St Paul’s wins at biosecurity awards

St Paul’s wins at biosecurity awards From left: St Paul's Associate Headmaster Ainsley Robson, Deputy General Biosecurity New Zealand Penny Nelson, Agribusiness Project Curriculum Director Kerry Allen and Agribusiness Advisor Melanie Simmons.

17 November 2020

St Paul’s agribusiness programme has been recognised for its outstanding contribution to protecting New Zealand’s environment from pests and diseases.

The school has won the inaugural kura/school award in the Ministry for Primary Industries’ 2020 New Zealand Biosecurity Awards thanks to a new unit of work written to help New Zealand students better understand biosecurity within NCEA Level 3 agribusiness.

The achievement standard, which has been made available to all New Zealand secondary schools as part of the agribusiness subject, covers the impacts of biosecurity on the primary industry and the types of practices in place, while allowing students to come up with their own innovative future proofing ideas.

“We’re lucky to have a world class biosecurity system, however unless students have a direct connection with it, their knowledge is usually very limited,” says Agribusiness Project Curriculum Director, Mrs Kerry Allen.

“We wanted to improve this and initially went out looking for content that would help us do that, but nothing seemed to be available. So, we developed and implemented a suite of schemes and resources ourselves, using different biosecurity contexts, that would give students a greater understanding of this complex issue.”

Kerry says that each unit has been designed to outline New Zealand’s national biosecurity responses, which then provides a framework for the rest of the programme.

“Students then delve into the regional responses to biosecurity, such as what regional and local councils are implementing. They also analyse individual agribusinesses such as a kiwifruit orchard or a dairy farm and work out what future proofing strategies these business owners could implement,” she says.

“They can come up with their own solutions to prevent, mitigate or solve the biosecurity problem and it’s impressive to see their innovative ideas, many that could have commercial benefits.”

The award was presented by Penny Nelson, Deputy-General Biosecurity New Zealand, at a black-tie event held at the Beehive in Wellington last night.

Penny recognised that many Kiwi kids in their schools understand the importance of biosecurity, how challenging it is and how they can contribute, so wanted to set up an award to celebrate that.

Judges were impressed by St Paul’s and the interconnectedness they had created between community and business, putting agriculture and biosecurity together in a learning system, and making the programme available for everyone to use.
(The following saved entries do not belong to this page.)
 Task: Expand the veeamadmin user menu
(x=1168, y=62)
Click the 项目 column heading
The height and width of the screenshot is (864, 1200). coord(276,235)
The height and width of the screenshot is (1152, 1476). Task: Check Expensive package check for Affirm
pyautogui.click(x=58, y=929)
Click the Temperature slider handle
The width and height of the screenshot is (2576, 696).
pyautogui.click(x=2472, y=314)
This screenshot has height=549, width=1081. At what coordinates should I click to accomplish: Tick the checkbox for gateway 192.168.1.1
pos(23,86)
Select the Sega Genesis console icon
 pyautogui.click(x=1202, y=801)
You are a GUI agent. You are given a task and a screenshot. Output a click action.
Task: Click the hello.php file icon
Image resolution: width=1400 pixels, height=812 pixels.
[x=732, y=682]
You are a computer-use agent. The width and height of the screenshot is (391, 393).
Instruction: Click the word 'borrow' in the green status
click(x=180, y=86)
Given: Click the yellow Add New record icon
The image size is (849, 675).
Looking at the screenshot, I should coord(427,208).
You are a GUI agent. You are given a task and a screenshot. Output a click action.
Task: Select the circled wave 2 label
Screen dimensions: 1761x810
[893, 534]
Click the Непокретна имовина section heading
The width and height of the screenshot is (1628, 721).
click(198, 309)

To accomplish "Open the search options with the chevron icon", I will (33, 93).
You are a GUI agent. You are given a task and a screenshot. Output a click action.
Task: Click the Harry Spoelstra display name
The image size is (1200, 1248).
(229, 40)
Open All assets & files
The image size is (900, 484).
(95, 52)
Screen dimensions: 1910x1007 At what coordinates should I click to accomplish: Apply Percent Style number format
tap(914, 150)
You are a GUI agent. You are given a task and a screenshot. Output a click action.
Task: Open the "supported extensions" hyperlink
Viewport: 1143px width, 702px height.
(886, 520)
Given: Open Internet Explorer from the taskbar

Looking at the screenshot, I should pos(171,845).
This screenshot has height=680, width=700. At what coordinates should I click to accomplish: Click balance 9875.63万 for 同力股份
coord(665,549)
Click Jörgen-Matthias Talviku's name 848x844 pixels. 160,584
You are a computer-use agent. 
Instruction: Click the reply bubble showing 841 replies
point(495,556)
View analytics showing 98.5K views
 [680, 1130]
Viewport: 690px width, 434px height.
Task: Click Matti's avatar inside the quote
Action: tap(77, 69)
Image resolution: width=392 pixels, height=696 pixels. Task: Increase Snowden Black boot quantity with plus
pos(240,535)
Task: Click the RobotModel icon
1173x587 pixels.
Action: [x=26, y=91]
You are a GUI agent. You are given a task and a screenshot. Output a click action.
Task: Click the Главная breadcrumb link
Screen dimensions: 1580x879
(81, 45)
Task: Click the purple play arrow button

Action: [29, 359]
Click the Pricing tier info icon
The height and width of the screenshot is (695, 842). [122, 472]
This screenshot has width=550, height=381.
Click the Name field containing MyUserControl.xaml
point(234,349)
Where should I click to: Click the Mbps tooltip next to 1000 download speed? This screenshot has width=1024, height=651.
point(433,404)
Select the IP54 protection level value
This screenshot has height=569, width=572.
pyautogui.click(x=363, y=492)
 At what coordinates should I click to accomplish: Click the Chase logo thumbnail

“St Paul’s were taking a real step up, integrating into mainstream and putting biosecurity at the programme’s core,” said the judges. They were inspired and interested to watch where this programme goes. It even made some of the judges want to be back in school!

St Paul’s along with business partners, DairyNZ, Beef+Lamb NZ, AGMARDT, Meat Industries Association, Gallagher, Rabobank and Fairview Motors, have made the agribusiness programme available to 93 schools within NZ. It is now their desire that every secondary school in NZ will help implement the biosecurity contextualised achievement standard through the new agribusiness subject, improving knowledge right across the country.

Other sector partners including BNZ, Zoetis, NZ National Fieldays, Greenlea, Waikato Milking Systems Waitomo Petroleum, AGrowQuip, Campbell Tyson and TetraPak were involved in the development of the agribusiness national curriculum.